**EXERCISE:** Everything from the line containing "This screenshot has width=806, height=583." through the end of the entries should be output exactly; nothing before it is wanted.
___ INPUT
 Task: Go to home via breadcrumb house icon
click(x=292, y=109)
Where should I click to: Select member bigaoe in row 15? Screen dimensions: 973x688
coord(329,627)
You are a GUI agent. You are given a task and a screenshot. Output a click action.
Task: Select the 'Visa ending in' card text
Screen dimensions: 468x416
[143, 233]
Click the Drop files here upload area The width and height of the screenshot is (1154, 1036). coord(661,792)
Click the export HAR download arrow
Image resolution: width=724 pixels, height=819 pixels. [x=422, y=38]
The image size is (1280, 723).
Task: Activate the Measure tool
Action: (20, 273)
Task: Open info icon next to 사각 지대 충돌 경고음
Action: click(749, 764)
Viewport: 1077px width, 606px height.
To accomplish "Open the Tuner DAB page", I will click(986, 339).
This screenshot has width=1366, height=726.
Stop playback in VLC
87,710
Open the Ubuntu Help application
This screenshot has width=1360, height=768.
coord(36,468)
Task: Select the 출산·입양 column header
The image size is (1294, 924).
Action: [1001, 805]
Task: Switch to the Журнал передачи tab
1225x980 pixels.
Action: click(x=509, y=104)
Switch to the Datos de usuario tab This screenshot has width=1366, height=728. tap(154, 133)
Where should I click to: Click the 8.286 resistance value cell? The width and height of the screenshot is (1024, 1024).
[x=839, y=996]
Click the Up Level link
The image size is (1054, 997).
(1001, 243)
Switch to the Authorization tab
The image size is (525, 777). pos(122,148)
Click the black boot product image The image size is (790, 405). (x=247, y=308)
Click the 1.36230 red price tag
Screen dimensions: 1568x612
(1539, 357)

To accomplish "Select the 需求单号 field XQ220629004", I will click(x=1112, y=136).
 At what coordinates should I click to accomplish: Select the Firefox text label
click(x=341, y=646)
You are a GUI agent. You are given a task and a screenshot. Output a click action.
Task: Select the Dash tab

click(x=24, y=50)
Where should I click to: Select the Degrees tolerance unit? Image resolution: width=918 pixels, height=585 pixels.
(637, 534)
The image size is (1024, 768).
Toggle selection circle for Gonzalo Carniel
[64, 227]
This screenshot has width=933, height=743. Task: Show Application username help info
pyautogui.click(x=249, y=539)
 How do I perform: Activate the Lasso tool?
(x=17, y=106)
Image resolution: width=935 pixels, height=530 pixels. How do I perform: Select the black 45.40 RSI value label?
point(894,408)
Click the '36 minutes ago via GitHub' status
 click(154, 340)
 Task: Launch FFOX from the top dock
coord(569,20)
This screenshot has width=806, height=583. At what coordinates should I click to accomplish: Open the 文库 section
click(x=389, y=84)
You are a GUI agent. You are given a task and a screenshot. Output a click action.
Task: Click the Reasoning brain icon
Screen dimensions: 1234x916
______
**ANSWER TO THE PROBLEM:**
This screenshot has width=806, height=583. At what coordinates should I click to accomplish: Open the 文库 section
click(x=389, y=84)
You are a GUI agent. You are given a task and a screenshot. Output a click action.
Task: Click the Reasoning brain icon
Screen dimensions: 1234x916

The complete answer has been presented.